One of the difficulties I’ve had with Romeo and Juliet is figuring out who’s a Montague and who’s a Capulet and why they  hate each other. I remember seeing a filmed production – or part of one – where the Montague’s costumes were all red and the Capulet’s were all blue and even though I understood what the director was trying to do it bugged me.

In this production the Montagues are black and hip and the Capulets are white and stuffy. It’s brilliant, it solved both of problems at once.  I could quickly follow who was who and I understood why they hated each other.  Now that we didn’t have to suspend belief  the story felt relevant to the point that Sharon texted me after the show and said “Stupid parents of Romeo and Juliet. If only they’d put their differences aside before their kids died.”  – a reference to Mr. Capulet’s sudden embracing of Mr. Montague as  a dear friend at the end of the show.

Contemporary clothing and modern body language really enhanced the appeal.   Sharon and I both noticed how much sexual innuendo there is in Act l and I attribute a lot of that to the body language.  Act l is quite funny, something else I hadn’t realized.

The cast is supremely talented, some have a lot of experience and some are building their experience. Everyone was excellent but Sharon and I both particularly loved Nicola Robert as Nurse. The fight scenes were really well done, all the slapping and grunting happening at exactly the right time.

If, like me, you’ve found yourself thinking that you know Shakespeare is important and that you’re supposed to like his work but you’ve never really understood the appeal go and see the Shakespeare in Action production of Romeo and Juliet. If you love Shakespeare, go see it. If you haven’t ever seen a Shakespeare play, go see it.

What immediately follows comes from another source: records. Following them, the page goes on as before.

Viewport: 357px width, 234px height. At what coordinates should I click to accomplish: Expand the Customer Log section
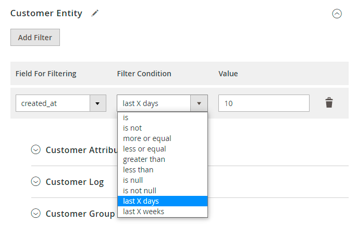pos(36,181)
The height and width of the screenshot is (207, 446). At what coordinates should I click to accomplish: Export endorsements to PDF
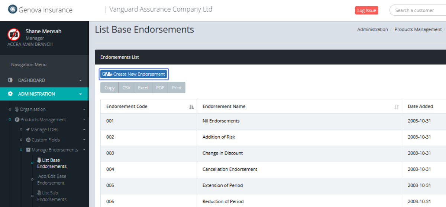(x=160, y=88)
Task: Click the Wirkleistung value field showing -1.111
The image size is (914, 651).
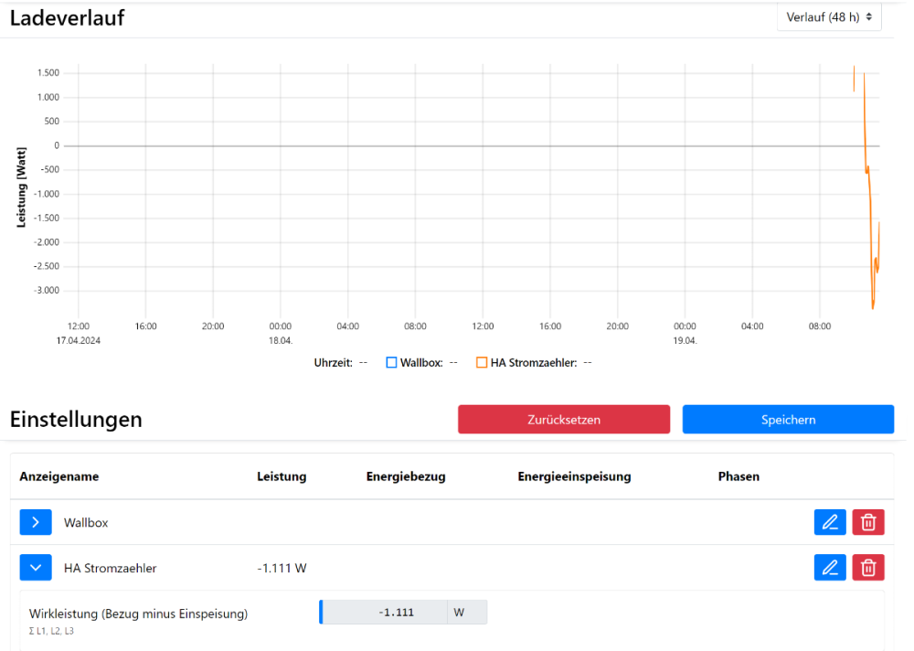Action: tap(384, 613)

Romeo and Juliet is playing at the Central Commerce Collegiate Institute Theatre (570 Shaw Street) until April 22
– Performances: April 11 – 15 @ 10:00am, April 16 @ 8:00pm, April 18 – 22 @ 10:00am
– Tickets are $12 to @15
– Tickets are available at the door and by phone at 416 703 4881

2 thoughts on “Review: Romeo and Juliet (Shakespeare in Action)”

  1. … though i agree with you that there’s a cultural expectation that one appreciates shakespeare’s work, i’d hesitate to say ‘supposed to like.’ … to me, ‘supposed to like’ suggests that the aesthetics are somehow always the best. and that’s a giant statement, because not everyone cites shakespeare’s language or characters or plots as aesthetically pleasing. the aesthetics are what they are, and some people like them. … but the expectation that, say, a high schooler, appreciates the shared human truth of a line like “the quality of mercy is not strained” (from “the merchant of venice”) is, i think, why there’s such a high value placed on familiarity with shakespeare. the guy was bold enough to tell us who we are as people at the very core. …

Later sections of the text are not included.